* **The exercise**
Rewrite each line of the records below as an item in a numbered list, skipping any blank lines. Omit the pictures from your answer.

* **Input rows**
** Begin **
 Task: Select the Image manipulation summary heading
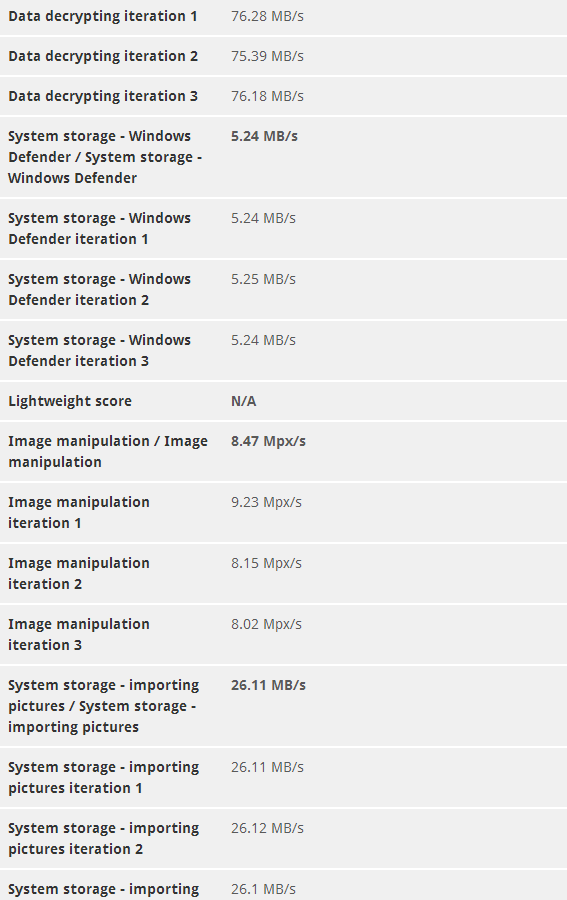pyautogui.click(x=108, y=451)
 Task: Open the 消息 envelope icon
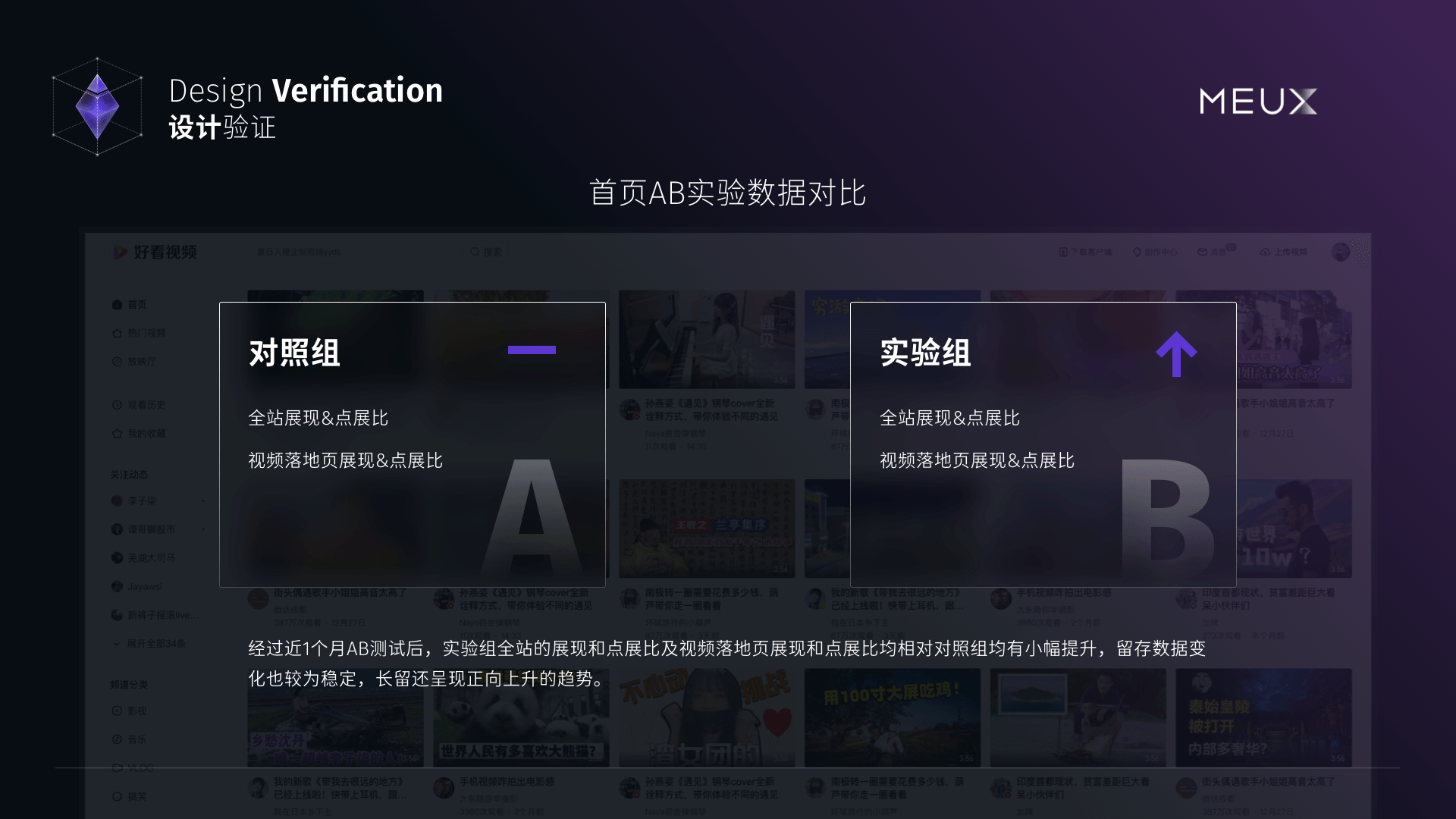pyautogui.click(x=1203, y=252)
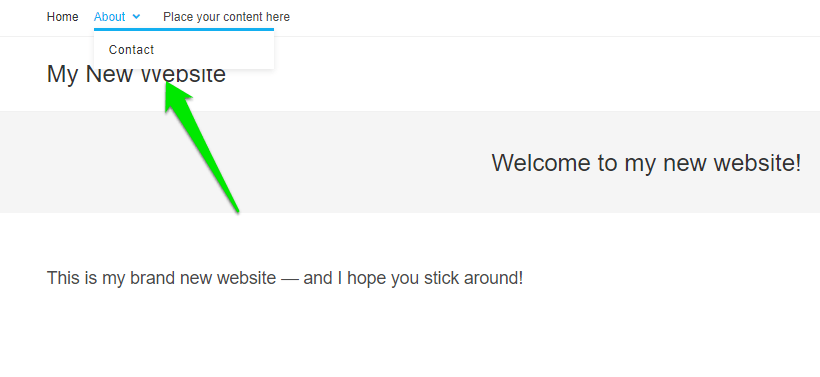Viewport: 820px width, 377px height.
Task: Go to the Home navigation link
Action: click(62, 17)
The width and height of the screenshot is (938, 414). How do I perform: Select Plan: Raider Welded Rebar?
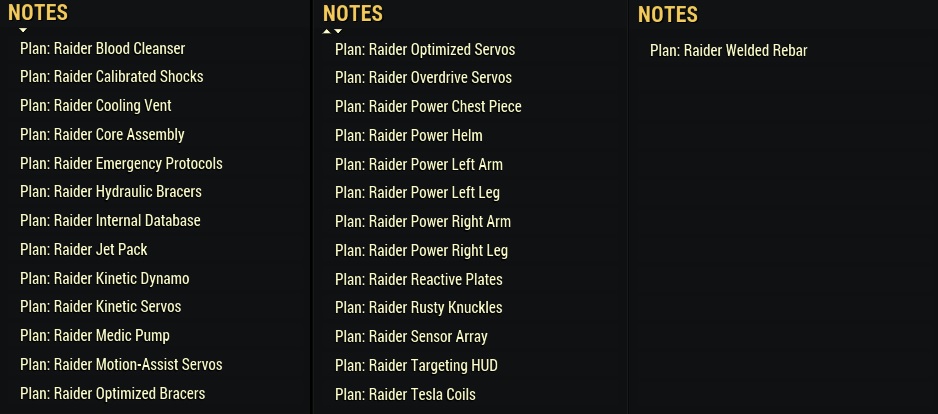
** End **
* **Written answer**
1.  Task: Select the Image manipulation summary heading
2. pyautogui.click(x=108, y=451)
3.  Task: Open the 消息 envelope icon
4. pyautogui.click(x=1203, y=252)
5. Viewport: 820px width, 377px height.
6. Task: Go to the Home navigation link
7. Action: click(62, 17)
8. The width and height of the screenshot is (938, 414). How do I perform: Select Plan: Raider Welded Rebar?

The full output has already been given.